All’Assemblea Generale delle Nazioni Unite del 2015, 193 gli stati membri dell’ONU hanno adottato all’unanimità l’Agenda 2030 per lo Sviluppo Sostenibile, un programma di sviluppo globale che definisce 17 Obiettivi di Sviluppo Sostenibile (SDG: Sustainable Development Goals) da raggiungere entro il 2030. Gli SDG, entrati in vigore nel gennaio 2016, sono un insieme universale di finalità, obiettivi e indicatori che indicano obiettivi quantitativi relativi alla sostenibilità dello sviluppo in ambito sociale, economico e ambientale.

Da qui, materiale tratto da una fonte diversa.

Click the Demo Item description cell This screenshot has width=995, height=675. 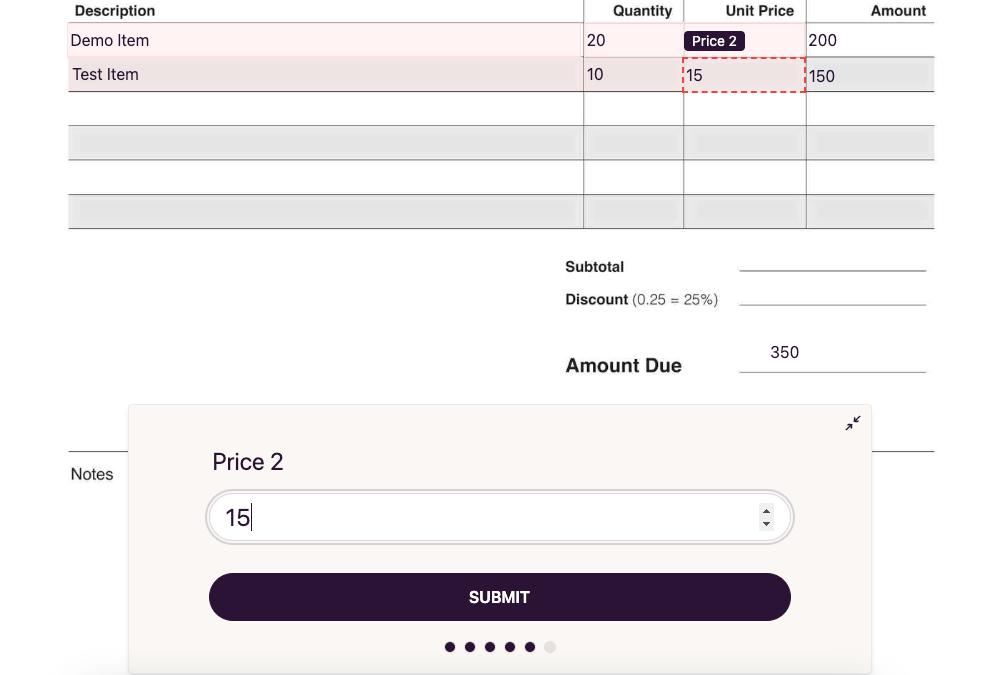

Affrontando questioni critiche di sostenibilità quali la povertà, il cambiamento climatico, la disuguaglianza, lo sviluppo economico e la protezione dell’ecosistema, gli SDG devono essere implementati in tutti i paesi, tra cui l’Italia coinvolgendo tutti gli attori sociali ed economici.

E’ necessaria l’adozione di impegni concreti e misurabili a favore della sostenibilità dei beni comuni in una prospettiva di sviluppo di lungo termine, a vantaggio delle generazioni future.